(Listed entries begins)

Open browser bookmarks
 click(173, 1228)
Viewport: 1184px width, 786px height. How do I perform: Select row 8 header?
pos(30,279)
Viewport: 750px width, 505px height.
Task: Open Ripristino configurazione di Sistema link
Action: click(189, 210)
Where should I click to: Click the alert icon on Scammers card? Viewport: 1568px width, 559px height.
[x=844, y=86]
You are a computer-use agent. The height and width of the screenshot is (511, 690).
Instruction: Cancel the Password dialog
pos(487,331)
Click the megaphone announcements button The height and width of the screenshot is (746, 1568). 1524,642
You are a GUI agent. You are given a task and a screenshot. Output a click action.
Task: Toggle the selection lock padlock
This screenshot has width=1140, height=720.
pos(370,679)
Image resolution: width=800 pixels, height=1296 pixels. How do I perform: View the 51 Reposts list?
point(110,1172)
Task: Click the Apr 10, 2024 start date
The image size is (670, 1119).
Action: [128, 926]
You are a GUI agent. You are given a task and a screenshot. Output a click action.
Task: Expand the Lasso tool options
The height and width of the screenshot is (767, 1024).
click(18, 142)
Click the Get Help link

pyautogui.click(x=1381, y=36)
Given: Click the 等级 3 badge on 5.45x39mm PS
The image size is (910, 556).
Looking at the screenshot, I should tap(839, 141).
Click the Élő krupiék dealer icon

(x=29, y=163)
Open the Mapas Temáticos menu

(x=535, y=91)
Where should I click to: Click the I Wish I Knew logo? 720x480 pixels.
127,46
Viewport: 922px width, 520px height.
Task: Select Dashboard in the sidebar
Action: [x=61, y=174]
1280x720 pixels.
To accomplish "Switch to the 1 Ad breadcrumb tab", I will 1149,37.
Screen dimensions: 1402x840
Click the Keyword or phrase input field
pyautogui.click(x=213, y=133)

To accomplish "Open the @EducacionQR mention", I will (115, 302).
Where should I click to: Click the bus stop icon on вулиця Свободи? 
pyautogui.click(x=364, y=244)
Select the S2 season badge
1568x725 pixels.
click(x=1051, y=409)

(Listed entries ends)

* [Exercise objective]: Extract every record and return it verbatim.

* [Written answer]:
Open browser bookmarks
 click(173, 1228)
Viewport: 1184px width, 786px height. How do I perform: Select row 8 header?
pos(30,279)
Viewport: 750px width, 505px height.
Task: Open Ripristino configurazione di Sistema link
Action: click(189, 210)
Where should I click to: Click the alert icon on Scammers card? Viewport: 1568px width, 559px height.
[x=844, y=86]
You are a computer-use agent. The height and width of the screenshot is (511, 690).
Instruction: Cancel the Password dialog
pos(487,331)
Click the megaphone announcements button The height and width of the screenshot is (746, 1568). 1524,642
You are a GUI agent. You are given a task and a screenshot. Output a click action.
Task: Toggle the selection lock padlock
This screenshot has width=1140, height=720.
pos(370,679)
Image resolution: width=800 pixels, height=1296 pixels. How do I perform: View the 51 Reposts list?
point(110,1172)
Task: Click the Apr 10, 2024 start date
The image size is (670, 1119).
Action: [128, 926]
You are a GUI agent. You are given a task and a screenshot. Output a click action.
Task: Expand the Lasso tool options
The height and width of the screenshot is (767, 1024).
click(18, 142)
Click the Get Help link

pyautogui.click(x=1381, y=36)
Given: Click the 等级 3 badge on 5.45x39mm PS
The image size is (910, 556).
Looking at the screenshot, I should tap(839, 141).
Click the Élő krupiék dealer icon

(x=29, y=163)
Open the Mapas Temáticos menu

(x=535, y=91)
Where should I click to: Click the I Wish I Knew logo? 720x480 pixels.
127,46
Viewport: 922px width, 520px height.
Task: Select Dashboard in the sidebar
Action: [x=61, y=174]
1280x720 pixels.
To accomplish "Switch to the 1 Ad breadcrumb tab", I will 1149,37.
Screen dimensions: 1402x840
Click the Keyword or phrase input field
pyautogui.click(x=213, y=133)

To accomplish "Open the @EducacionQR mention", I will (115, 302).
Where should I click to: Click the bus stop icon on вулиця Свободи? 
pyautogui.click(x=364, y=244)
Select the S2 season badge
1568x725 pixels.
click(x=1051, y=409)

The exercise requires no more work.